In STORES’ second Mobile in Retail Special Report we explore some of the most dynamic segments of this emerging channel: the shopping experience; the buying process; the role of mobile in store operations; and how these devices are reinventing in-store relationships. We examine what retailers have accomplished thus far and where they’re headed in the short term. And, no discussion of mobile is complete without research to put it all in context.

Put your smartphone on mute and get set for an engaging read.

A year ago STORES described mobile technology as game-changing. Today, experts are more apt to use idioms such as “galvanizing force,” “disruptive technology” or “a Gutenberg moment.” Underlying each phrase is the obdurate sense that retail is being revolutionized by new technology and innovation — and mobile is at the center.

Consumer adoption of smartphones has outpaced predictions and continues to defy long-standing buying curves. One in every three Americans age 13 and older – approximately 82 million — owns a smartphone, and that figure is expected to double by 2015. According to analytics firm Flurry, the average user spends 81 minutes a day using mobile apps.

Tablet ownership is also soaring: Apple’s iPad is reported to account for 97 percent of all tablet-originating web traffic, according to comScore. Research conducted by Ipsos finds that tablet usage increases the frequency of mobile shopping, and suggests that tablet users buy almost twice as much from their mobile devices as smartphone shoppers.

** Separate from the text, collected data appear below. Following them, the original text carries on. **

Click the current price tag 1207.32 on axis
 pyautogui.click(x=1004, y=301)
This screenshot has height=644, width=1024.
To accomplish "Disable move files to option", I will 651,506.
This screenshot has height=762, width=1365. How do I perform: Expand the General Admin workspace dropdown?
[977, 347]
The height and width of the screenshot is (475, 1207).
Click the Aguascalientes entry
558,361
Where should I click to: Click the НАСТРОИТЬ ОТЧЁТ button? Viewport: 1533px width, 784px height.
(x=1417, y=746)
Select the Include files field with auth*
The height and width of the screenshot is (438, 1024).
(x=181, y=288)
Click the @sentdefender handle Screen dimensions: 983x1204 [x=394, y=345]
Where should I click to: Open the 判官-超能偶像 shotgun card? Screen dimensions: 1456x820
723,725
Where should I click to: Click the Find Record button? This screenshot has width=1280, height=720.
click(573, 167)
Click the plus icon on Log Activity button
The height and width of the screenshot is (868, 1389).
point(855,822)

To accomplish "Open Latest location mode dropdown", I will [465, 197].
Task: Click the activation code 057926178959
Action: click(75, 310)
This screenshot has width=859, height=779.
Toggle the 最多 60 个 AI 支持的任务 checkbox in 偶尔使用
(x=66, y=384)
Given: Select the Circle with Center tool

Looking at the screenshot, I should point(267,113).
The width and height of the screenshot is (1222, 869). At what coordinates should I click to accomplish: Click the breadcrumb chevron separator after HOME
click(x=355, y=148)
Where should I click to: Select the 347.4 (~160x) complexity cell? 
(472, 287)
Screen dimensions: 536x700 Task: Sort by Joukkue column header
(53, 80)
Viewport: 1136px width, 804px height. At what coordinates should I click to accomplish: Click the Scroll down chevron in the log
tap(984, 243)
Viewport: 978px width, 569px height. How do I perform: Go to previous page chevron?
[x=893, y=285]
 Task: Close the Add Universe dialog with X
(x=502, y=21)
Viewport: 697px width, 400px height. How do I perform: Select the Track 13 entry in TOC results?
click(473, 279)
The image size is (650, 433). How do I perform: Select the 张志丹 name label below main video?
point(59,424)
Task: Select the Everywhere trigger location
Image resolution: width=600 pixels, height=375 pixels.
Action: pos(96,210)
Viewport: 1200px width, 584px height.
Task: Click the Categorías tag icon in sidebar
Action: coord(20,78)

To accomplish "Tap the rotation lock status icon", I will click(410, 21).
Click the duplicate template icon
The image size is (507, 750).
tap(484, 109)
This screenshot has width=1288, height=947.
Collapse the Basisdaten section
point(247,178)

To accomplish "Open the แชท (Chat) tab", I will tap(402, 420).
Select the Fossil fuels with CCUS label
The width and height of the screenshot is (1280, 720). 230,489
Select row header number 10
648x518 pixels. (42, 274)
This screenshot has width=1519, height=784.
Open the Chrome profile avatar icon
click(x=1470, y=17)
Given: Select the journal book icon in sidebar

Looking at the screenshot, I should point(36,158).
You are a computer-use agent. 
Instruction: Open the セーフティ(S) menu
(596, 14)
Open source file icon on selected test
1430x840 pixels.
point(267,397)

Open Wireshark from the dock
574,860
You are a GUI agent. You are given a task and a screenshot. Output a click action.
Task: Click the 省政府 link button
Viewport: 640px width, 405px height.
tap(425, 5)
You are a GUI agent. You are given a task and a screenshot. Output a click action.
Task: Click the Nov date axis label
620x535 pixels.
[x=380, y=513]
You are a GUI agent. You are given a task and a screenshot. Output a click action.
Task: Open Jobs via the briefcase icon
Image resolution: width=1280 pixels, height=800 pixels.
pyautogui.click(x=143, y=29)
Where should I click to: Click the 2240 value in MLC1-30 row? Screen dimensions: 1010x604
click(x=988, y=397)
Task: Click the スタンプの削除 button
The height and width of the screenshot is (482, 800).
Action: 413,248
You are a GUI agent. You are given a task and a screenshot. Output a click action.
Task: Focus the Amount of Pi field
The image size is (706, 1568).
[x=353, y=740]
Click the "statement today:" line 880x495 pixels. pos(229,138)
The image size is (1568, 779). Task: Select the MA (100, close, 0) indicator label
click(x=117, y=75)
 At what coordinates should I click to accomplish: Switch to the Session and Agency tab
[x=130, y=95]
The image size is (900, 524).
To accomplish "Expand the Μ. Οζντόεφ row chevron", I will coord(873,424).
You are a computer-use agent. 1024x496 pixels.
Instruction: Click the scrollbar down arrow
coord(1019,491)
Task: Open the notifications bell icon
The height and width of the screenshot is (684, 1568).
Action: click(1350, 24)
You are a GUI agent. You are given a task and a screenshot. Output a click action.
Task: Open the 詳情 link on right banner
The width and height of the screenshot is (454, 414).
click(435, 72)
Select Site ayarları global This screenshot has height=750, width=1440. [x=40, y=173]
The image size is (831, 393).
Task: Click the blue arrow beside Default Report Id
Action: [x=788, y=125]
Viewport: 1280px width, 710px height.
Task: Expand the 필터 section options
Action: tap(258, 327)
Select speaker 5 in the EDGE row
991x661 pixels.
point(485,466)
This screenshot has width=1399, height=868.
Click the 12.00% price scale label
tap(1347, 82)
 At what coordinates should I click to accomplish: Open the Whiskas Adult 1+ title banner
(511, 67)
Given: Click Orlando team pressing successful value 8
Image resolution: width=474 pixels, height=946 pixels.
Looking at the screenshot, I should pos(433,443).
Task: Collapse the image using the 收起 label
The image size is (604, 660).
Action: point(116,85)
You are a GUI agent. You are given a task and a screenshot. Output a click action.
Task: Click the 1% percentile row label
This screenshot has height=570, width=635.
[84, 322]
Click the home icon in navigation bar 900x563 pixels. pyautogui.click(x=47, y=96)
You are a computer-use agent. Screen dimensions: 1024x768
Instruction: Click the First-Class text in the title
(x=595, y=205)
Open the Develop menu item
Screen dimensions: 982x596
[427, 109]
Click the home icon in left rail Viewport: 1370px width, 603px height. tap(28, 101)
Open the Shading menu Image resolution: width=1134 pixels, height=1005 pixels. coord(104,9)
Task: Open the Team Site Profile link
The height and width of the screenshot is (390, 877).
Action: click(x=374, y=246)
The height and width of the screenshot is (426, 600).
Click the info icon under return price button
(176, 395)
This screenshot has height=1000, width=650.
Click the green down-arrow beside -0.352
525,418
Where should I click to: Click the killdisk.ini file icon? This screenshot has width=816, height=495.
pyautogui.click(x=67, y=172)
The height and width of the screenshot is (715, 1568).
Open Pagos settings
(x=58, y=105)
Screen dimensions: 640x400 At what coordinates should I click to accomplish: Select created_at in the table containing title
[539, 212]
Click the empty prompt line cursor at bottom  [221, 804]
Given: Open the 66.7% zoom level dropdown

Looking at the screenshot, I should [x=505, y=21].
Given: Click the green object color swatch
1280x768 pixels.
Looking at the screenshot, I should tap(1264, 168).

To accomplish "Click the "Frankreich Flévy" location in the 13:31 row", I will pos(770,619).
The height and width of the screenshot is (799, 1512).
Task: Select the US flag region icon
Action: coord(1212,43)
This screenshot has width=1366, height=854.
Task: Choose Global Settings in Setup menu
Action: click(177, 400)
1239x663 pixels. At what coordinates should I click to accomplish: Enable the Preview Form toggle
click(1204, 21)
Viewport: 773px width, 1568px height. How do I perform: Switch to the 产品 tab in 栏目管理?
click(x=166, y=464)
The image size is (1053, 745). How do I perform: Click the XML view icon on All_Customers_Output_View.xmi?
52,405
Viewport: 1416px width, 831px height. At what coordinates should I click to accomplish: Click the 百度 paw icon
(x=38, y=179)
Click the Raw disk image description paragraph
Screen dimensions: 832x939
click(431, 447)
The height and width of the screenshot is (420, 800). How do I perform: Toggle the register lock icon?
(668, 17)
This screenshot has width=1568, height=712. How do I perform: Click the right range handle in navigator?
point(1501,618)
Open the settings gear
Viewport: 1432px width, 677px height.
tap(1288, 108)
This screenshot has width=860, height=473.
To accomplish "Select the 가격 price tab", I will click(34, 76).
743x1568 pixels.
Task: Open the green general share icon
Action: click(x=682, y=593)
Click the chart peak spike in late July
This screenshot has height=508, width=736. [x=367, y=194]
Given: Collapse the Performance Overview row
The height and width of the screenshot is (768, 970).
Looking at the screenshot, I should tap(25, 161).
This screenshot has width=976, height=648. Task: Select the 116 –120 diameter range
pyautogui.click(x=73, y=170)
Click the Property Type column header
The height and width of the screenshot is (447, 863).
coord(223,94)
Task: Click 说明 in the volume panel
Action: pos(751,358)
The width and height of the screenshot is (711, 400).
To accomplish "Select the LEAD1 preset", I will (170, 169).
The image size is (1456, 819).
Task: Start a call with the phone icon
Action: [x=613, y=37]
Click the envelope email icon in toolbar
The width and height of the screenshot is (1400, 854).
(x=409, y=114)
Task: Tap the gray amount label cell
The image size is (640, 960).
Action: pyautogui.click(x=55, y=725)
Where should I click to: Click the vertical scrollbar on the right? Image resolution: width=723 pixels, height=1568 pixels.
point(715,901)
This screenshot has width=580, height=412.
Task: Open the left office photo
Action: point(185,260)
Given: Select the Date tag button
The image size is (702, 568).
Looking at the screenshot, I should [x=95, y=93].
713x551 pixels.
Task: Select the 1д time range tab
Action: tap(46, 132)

Hoping to cash in on this mobile revolution, retailers are experimenting with everything from mobile selling, marketing and clienteling to mobile POS, task management and security monitoring. Over the last year, retailers have tested devices used for guided selling, mobile payments, task management and more. In fact, experts surmise that the number of mobile pilots is dwarfed only by the incalculable amount of mobile vendor “specialists” who have emerged on the scene.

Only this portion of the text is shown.